I did really well on that test, so well that they called me into a small room and asked me if I wanted to go into nuclear submarines. That thought scared me, and I wasn’t prepared for it. That’s another thing I have a hard time handling, surprises. I adamantly stuck to my original plan: I wanted to go into the Navy as a radioman and then into the Seals. My recruiters knew better than I did, of course, but I didn’t know that and like many know-it-all teenagers I didn’t even listen to what they said. No matter how smart you are (or think you are) listen and look for the wisdom in what others say to you.
That wasn’t the hard part, though.
The next day we spent taking a complete physical exam. The questionnaire is what tripped me up and changed my life forever. There was one question: “Have you ever had a heart murmur?” to which I responded “Yes.” This answer put me in a much shorter line that moved at a glacial pace. I was already pretty tired of having a five foot nothing medical corpsman making obscene jokes and bossing me around. After many, many hours and some inconclusive tests on an EKG I finally went to the head guy and asked if I could just withdraw my application. I went home on the bus and made other plans.
I told my Dad I was going to college instead of the military. He was disappointed. A few weeks later I got a letter saying that I did not pass the physical. Dad was nice about it and told me he knew the Surgeon General, and did I want him to get them to fix that for me.
I was late choosing a college, so scholarships were an issue. If I didn’t get a scholarship, I wasn’t going to college. I halfheartedly sent applications to a number of local colleges and received a response from Aquinas College that they would cover most of my costs. I had some money in savings and I could make it work.
So that’s the story of how I ended up going to college instead of the military. Looking back, I regret that I didn’t spend some time in the military, as did each of my three younger brothers. That time might have helped me grow up a little before I headed off to college. Make the hard, life-changing decisions after careful thought and prayer, and don't be hasty to change the choice when faced with adversity.
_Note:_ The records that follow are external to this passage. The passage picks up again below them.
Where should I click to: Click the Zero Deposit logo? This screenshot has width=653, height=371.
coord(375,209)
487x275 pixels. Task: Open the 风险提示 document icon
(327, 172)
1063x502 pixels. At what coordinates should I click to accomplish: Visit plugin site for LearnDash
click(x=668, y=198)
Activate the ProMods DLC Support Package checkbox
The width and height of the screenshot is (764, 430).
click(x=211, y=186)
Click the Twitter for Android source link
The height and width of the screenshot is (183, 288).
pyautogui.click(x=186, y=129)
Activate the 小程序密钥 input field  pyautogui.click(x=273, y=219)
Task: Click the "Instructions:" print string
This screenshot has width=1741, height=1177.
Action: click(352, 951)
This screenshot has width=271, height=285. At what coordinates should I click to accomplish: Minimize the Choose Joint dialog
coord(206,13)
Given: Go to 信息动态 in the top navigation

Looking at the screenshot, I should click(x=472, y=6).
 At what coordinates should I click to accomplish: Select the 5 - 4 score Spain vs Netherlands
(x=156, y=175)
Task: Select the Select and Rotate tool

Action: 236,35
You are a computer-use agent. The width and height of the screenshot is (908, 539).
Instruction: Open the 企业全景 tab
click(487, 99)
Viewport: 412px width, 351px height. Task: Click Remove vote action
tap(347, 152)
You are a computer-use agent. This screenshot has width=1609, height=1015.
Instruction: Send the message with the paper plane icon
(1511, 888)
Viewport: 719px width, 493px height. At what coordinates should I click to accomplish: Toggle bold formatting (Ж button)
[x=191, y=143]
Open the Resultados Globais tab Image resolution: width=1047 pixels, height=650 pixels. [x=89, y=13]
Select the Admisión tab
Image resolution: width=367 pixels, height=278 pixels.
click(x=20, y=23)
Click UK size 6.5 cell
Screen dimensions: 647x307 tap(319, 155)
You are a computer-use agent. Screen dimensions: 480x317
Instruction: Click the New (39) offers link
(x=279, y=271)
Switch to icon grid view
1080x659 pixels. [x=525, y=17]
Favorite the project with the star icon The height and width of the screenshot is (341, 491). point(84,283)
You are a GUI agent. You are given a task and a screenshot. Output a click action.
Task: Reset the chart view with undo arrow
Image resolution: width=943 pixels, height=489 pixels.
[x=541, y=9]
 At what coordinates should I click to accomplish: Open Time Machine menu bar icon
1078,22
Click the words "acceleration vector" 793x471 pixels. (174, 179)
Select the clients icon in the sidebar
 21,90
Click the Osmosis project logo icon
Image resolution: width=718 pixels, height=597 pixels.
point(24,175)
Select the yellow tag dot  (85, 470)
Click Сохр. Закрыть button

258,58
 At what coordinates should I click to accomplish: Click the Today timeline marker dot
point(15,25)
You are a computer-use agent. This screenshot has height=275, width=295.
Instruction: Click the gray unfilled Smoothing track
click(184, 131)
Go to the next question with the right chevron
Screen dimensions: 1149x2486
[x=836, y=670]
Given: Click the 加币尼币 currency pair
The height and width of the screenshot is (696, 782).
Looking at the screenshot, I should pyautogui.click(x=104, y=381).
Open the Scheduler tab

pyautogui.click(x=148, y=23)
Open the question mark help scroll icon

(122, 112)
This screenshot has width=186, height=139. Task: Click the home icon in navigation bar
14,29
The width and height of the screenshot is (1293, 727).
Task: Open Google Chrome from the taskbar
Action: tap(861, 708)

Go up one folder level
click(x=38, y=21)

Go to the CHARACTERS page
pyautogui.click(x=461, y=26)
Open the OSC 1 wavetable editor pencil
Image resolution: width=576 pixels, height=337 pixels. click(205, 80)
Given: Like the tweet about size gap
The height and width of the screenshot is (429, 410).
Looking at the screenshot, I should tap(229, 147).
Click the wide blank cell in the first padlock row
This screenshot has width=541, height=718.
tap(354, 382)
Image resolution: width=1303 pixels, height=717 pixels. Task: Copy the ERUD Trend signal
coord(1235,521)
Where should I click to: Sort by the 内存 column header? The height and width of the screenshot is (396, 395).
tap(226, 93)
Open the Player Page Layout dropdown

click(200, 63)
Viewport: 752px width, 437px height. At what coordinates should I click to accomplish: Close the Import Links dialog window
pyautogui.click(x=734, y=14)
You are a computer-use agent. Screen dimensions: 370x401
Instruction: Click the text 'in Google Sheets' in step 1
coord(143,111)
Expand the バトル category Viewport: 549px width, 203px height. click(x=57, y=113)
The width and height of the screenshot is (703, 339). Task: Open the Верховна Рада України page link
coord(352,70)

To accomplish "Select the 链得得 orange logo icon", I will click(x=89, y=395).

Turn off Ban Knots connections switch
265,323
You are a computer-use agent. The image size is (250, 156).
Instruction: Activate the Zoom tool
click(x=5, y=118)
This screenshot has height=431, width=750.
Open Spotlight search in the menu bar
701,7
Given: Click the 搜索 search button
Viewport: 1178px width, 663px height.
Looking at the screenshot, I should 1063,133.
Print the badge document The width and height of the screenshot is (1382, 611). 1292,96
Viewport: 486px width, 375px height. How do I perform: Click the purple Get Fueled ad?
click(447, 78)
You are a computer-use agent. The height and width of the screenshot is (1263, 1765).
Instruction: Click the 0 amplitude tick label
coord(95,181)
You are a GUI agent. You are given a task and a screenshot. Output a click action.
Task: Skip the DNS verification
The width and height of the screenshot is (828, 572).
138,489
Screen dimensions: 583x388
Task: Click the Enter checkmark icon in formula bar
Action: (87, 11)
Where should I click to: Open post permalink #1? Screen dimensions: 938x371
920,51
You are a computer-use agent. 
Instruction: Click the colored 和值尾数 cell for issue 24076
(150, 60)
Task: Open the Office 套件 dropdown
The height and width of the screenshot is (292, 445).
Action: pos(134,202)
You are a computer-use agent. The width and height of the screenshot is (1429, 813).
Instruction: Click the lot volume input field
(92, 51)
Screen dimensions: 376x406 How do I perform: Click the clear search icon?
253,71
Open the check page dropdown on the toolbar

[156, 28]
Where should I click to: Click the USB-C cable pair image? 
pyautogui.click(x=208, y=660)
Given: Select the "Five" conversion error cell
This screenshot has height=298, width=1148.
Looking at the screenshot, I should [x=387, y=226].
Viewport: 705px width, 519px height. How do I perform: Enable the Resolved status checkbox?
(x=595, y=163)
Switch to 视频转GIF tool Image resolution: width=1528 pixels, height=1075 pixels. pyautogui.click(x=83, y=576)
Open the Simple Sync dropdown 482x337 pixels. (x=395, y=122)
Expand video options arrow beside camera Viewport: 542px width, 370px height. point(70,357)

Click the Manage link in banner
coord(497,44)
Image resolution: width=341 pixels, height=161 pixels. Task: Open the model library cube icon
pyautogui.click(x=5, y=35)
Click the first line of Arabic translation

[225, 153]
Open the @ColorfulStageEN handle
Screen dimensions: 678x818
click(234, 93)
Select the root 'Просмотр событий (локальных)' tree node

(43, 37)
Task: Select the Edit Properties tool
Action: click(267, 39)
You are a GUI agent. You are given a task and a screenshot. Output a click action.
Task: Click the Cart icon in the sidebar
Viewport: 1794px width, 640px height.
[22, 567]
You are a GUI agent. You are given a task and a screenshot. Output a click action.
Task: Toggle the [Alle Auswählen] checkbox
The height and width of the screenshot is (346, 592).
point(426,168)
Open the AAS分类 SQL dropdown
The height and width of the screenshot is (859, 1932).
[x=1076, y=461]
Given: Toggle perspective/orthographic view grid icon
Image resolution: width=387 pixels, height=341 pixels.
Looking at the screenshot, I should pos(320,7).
I received a letter from In Touch Ministries, from Dr. Charles Stanley. He talks about the pressures he was under as a young man. He was failing his first few classes, he didn’t have the money to go to college and wasn’t sure where the money would come from. He talked about praying for God’s will in his life, which is a prayer I’ve prayed often, but not often enough. Human logic was telling him to pack it up and go home, but he felt the need to obey God and God gave him the courage to continue college. His life changed forever, and, through him, untold thousands of people have had their lives changed as well.
Was it God’s will for me to go to college, or was I supposed to stand more firmly and bravely go into the military? I don’t really know. I haven’t made much of a mark on this world, certainly not for the better. Not enough prayer. That’s for sure.
I want God’s will in my life. I never felt His will more strongly, His hand more firmly on me, than when Darling and I went to Africa last year. I pray for that clarity again in my life.
I pray for it in my son’s life as he heads into the college world. I pray for it in the lives of all my children, and in Darling’s life as well.